January 5th, 2011
Do Sleep-Deprived Invasive Cardiologists Cause Complications?
In an NEJM perspective, the former president of the Sleep Research Society reports an 83% increase in the risk of surgical complications in patients undergoing elective daytime surgery performed by attending surgeons who had a <6-hour opportunity for sleep between procedures during a previous on-call night. He argues that physicians who have been awake for 22 of the previous 24 hours should be required to “inform their patients of the extent and potential safety impact of their sleep deprivation and to obtain consent from such patients prior to providing clinical care or performing any medical or surgical procedures.” The patients should then be given the choice of (1) proceeding with the surgery by the attending surgeon of record, (2) rescheduling it, or (3) proceeding with the surgery by a different surgeon.

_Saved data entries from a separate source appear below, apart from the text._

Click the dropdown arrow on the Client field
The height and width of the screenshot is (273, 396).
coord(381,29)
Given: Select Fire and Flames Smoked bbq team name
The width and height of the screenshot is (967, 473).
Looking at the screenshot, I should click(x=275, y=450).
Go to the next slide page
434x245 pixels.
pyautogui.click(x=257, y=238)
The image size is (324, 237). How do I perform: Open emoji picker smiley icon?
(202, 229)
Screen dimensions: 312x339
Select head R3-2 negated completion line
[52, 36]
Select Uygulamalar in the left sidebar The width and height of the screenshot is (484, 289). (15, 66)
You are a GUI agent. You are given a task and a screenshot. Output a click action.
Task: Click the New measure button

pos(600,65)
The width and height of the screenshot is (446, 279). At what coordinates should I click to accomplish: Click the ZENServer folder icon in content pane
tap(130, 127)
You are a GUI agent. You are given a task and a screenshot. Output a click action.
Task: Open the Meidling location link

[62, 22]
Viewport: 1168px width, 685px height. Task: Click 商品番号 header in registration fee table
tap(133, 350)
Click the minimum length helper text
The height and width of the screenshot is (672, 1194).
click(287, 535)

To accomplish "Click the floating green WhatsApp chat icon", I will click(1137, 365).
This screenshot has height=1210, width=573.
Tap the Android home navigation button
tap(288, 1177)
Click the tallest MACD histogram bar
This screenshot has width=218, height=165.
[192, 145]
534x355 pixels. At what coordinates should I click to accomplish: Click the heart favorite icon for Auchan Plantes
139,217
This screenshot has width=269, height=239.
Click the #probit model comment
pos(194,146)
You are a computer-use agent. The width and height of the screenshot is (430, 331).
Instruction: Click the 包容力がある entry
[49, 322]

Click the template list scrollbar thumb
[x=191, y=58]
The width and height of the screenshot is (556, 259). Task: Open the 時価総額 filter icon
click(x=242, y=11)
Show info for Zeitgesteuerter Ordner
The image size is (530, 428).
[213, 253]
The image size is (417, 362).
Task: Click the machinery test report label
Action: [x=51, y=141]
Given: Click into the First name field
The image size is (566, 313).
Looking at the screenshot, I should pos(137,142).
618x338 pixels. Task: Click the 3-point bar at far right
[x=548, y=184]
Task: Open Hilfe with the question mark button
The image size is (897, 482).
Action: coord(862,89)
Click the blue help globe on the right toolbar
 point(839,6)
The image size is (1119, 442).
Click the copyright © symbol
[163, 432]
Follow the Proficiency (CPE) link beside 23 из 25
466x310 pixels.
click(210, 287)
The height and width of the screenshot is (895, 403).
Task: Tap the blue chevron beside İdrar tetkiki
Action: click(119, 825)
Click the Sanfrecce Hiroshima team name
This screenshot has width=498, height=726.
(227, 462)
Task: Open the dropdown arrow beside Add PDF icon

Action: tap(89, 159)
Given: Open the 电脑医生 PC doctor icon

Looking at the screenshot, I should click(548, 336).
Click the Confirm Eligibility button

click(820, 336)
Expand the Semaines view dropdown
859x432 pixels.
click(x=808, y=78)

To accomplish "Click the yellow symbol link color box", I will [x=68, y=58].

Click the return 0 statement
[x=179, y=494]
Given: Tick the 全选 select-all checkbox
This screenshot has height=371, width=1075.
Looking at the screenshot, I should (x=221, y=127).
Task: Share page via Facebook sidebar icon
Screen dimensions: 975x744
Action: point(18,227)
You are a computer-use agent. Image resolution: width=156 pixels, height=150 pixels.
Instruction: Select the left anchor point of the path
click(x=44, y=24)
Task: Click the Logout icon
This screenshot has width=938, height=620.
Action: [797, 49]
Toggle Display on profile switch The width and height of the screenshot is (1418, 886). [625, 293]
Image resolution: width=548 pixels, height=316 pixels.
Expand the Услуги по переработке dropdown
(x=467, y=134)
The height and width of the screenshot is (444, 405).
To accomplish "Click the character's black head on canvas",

No published studies have examined the influence of sleep deprivation on complication rates in interventionalists or electrophysiologists.
Is the effect of sleep deprivation on the quality of PCI or EP study a real (or perceived) problem?
When a patient undergoes elective PCI or EP study, should the cardiologist be required to inform the patient of the amount of sleep that he or she had the previous night?
Should invasive cardiologists be prohibited from performing procedures the day after being awake while on call?
Do you need to take a nap before answering these questions?